__Records shown__.
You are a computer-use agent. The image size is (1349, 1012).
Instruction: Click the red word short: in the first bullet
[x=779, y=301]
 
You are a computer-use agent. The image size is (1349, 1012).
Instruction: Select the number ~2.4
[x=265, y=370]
...
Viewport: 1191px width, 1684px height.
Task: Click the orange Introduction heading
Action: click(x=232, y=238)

__What needs to be done__.
State how many of the lines above contain the string "Instruction", giving only the number.

__Complete output__.
2